Talvez não haja sensação mais prazerosa…

Talvez não haja sensação mais prazerosa do que aquela que brota como um riso diante das mais amargas circunstâncias. Um riso sincero, que atravessa o espírito e se manifesta pleno, como irradiando-se por cada molécula. Enfim a vida, e dane-se ela! Sem dúvida, é preciso muita maturidade para experimentá-lo, e é justíssima a representação do grande sábio como aquele que se permite um riso sereno, perene e despreocupado. Há uma dimensão transcendente neste riso que brota como desenlace de um tremendo esforço espiritual.

Aqueles que se impressionam com a força…

Aqueles que se impressionam com a força do amor certamente não conhecem a misantropia, sentimento infinitamente mais poderoso e que, este sim, não se descola daquele que domina um segundo sequer. Cada aspecto da realidade o relembra e o reforça; não se lhe pode despojar para nenhuma atividade. O estímulo intelectual que proporciona é indescritível, e aquele que o experimenta vê-se sempre a aperfeiçoá-lo, a despeito de como viva e de quais ambientes esteja acostumado a frequentar. Se o misantropo concede uma oportunidade ao próximo, este reforça-lhe a misantropia; se não a concede, ele a reforça mesmo assim. Destarte vive-se quase sempre de maneira planejada, e cada ação que se executa ou se relega toma um sentido mais nítido e tem consequências mais facilmente mensuráveis. A misantropia amplifica cada ato e cada sentimento e torna de uma singularidade extraordinária quaisquer manifestações que porventura a façam transigir.

A Igreja da Misantropia

Despojo-me de minha modéstia para afirmar que ninguém jamais esteve tão apto como eu a fundar a Igreja da Misantropia. Possuo para tanto a completa fundamentação teórica e a prática de um sumo sacerdote. Mas confesso, com uma certa tristeza, que Karl Kraus daria um padre exemplar.
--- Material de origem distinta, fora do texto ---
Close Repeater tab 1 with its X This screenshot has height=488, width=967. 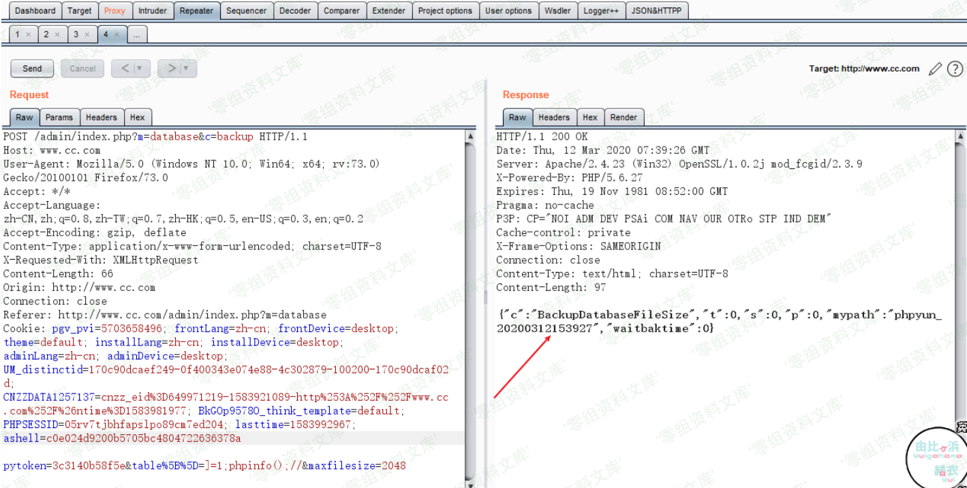pos(28,34)

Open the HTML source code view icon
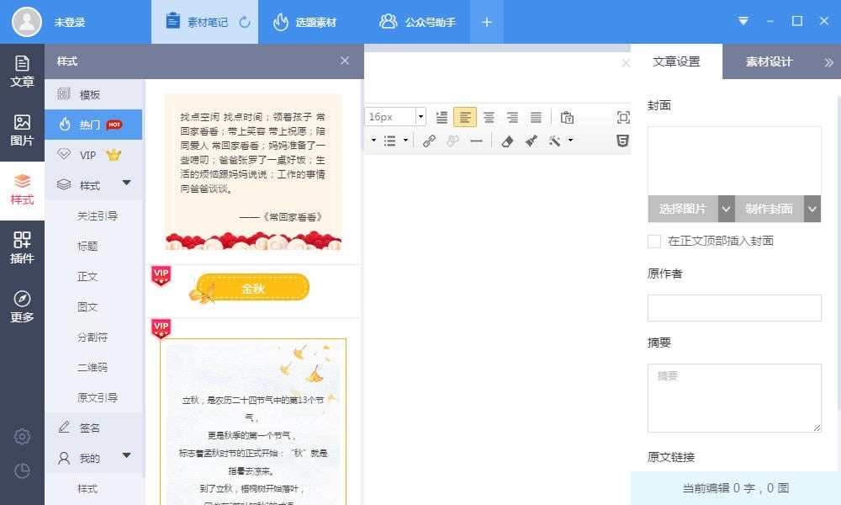point(622,141)
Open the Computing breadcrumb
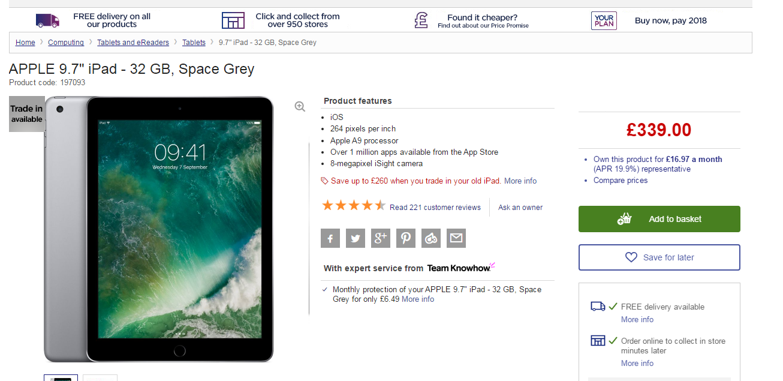This screenshot has height=381, width=783. (x=66, y=43)
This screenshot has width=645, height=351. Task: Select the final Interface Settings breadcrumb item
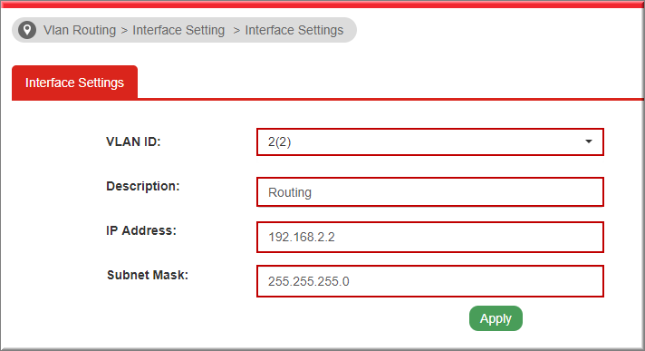pyautogui.click(x=294, y=30)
Diz ele ter descoberto ser possível conviver com as pessoas em terra estranha, isto é, num ambiente em que não entenda uma palavra daquilo que dizem e lhes é impossível qualquer comunicação. Assim, o próximo realmente nos parece tolerável. Mas impressiono-me de não considerá-lo novidade, posto que isso eu mesmo já escrevi. É curioso como, em todas as vezes, dá-se exatamente o mesmo: sinto-me alegre por detectar a anomalia compartilhada, mas ela nunca me impressiona. Sou capaz de cada uma e todas as manifestações misantrópicas jamais concebidas; não há particularidade que se me escape, e empatizo com toda expressão de repulsa e distanciamento para com o homem. Banir por lei a linguagem, propõe Karl Kraus; permitir ao homem somente a manifestação gestual em casos de emergência. E eu apoio, é claro, sendo estas proposições que já partiram de meus próprios dedos. Mas esta igreja jamais prosperaria; e por mais que haja técnicas eficacíssimas de afastamento, como há propostas interessantes para a construção de muros que o separem do meio, ao misantropo só há e sempre só haverá uma solução definitiva — e esta, é prudente evitar.
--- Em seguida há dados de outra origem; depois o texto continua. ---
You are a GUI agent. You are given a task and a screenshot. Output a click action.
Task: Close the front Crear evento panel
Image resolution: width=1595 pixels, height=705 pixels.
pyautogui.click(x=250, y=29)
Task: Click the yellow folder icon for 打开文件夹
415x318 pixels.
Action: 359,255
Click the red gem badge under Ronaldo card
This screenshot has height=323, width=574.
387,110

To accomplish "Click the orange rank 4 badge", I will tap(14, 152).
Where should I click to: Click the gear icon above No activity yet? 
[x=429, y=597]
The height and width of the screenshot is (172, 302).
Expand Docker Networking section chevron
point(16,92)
O moralismo é o primeiro passo

O moralismo é o primeiro passo de uma trajetória intelectual que não se pode resumir ao moralismo. É preciso que o moralista dê um passo adiante, e supere as constatações provenientes da análise do mundo: ele deve transformar-se e despegar-se deste caso queira progredir. Mas é difícil concentrar-se em evoluir, superar, esquecer, colocando uma pedra sobre aquilo que um dia mereceu atenção; o fazê-lo parece como uma traição à própria natureza, uma negação do passado e uma desvalorização daquilo que a mente produziu. Julgamentos errôneos, porém. A vida intelectual é justificável somente enquanto se movimenta, e o intelectual somente enquanto se permite criar.